■ Exercise brief ■
Among the lines of the data, copy those that hold "computer".
Supplied records section start
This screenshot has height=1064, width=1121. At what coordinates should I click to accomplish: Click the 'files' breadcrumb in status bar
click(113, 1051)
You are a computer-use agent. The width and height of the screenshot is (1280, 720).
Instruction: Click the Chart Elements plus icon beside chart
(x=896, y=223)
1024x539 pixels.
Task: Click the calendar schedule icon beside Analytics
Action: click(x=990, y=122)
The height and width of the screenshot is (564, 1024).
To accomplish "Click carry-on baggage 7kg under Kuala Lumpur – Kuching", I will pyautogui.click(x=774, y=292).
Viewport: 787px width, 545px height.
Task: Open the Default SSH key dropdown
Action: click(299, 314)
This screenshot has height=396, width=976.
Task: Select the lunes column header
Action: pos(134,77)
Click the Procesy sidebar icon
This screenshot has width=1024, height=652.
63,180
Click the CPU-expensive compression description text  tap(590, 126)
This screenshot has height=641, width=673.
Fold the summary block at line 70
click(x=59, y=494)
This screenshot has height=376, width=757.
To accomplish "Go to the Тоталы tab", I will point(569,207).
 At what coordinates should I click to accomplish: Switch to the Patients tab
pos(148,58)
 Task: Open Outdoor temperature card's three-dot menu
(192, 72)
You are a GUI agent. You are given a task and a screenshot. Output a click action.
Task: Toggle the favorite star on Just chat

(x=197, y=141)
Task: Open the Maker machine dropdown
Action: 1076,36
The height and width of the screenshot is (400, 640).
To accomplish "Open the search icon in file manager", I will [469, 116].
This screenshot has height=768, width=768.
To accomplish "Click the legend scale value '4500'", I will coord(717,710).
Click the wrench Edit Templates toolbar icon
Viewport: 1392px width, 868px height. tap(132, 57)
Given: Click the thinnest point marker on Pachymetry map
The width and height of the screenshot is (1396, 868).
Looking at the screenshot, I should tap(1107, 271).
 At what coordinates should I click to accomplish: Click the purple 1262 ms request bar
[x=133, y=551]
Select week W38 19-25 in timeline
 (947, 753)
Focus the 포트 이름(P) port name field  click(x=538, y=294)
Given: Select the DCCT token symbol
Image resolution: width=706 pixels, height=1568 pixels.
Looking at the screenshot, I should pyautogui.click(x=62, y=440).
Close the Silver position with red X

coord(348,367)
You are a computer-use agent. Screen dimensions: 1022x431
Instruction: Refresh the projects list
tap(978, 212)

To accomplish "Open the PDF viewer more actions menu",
Supplied records section end
■ Expected answer ■
You are a computer-use agent. The width and height of the screenshot is (1280, 720).
You are a computer-use agent. Screen dimensions: 1022x431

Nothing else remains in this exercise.